» Quoted passage
Dr. John Idoko is Director General of Nigeria’s National Agency for the Control of AIDS (NACA). He started his position just three months ago. For the last 14 years, he has worked on AIDS programs, where his last job was principal investigator of the Harvard PEPFAR program in Jos – overseeing one of the largest clinics in Africa, treating 11,000 AIDS patients.
Q: What do you think about some of the messages from this conference — that AIDS programs are wasteful and they need to be more efficient?
JI: I agree a lot with that. One of the things that fascinates me, is that quality reduces cost. And if we can harmonize programs, we can also reduce cost.
Q: Can you give me an example of how higher quality cuts costs?
JI: My background is in AIDS treatment. I think if you do viral load testing (which tests for the amount of virus in the blood stream) then you can improve the quality of treatment, and I think will save money in the long run. In doing so, you can identify when patients fail and you can change their treatment.
One other area where quality is important is when you go to lower levels of the health system. You can integrate things, instead of running a parallel program. In some facilities, you can offer voluntary counseling and testing, malaria treatment, TB, family planning, palliative care, and orphans services.

» Exercise description
According to the interview with Dr. John Idoko, how many AIDS patients were treated at the clinic he oversaw in Jos?

» Data extract
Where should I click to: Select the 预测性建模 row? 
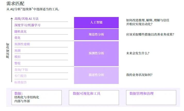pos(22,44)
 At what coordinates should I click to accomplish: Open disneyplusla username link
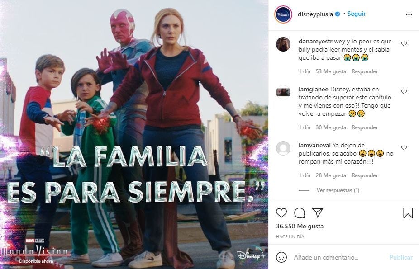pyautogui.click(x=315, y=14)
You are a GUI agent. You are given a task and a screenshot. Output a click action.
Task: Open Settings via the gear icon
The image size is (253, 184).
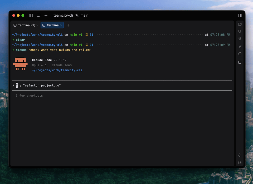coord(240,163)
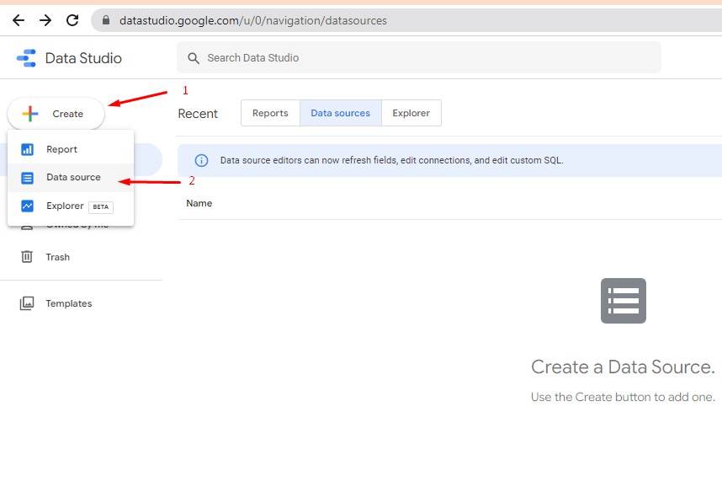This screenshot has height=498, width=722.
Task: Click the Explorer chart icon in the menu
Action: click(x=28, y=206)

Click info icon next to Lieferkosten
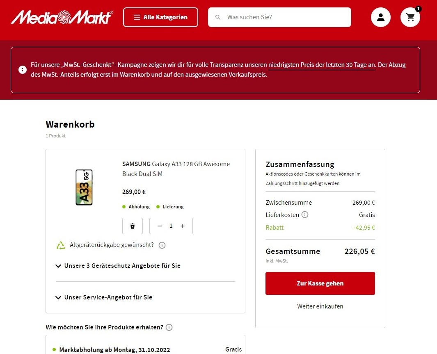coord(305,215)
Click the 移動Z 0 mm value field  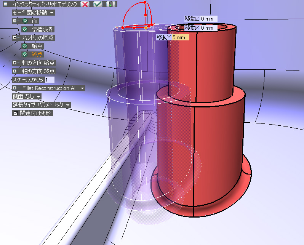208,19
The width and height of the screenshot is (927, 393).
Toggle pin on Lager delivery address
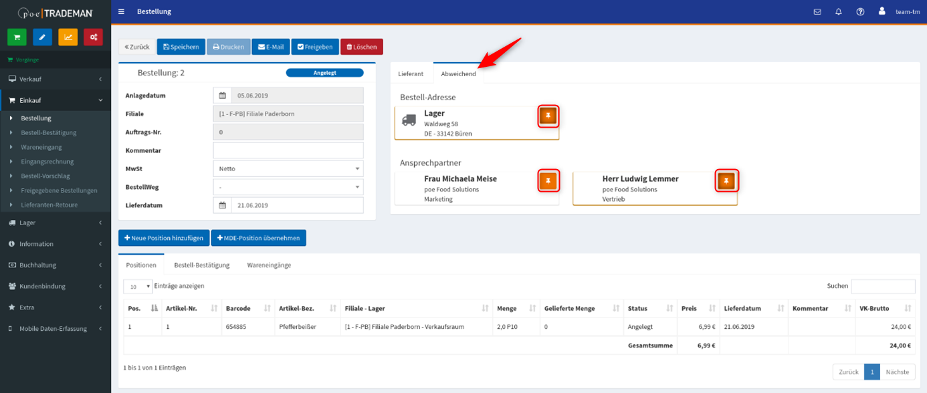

» Solution below
11,000 AIDS patients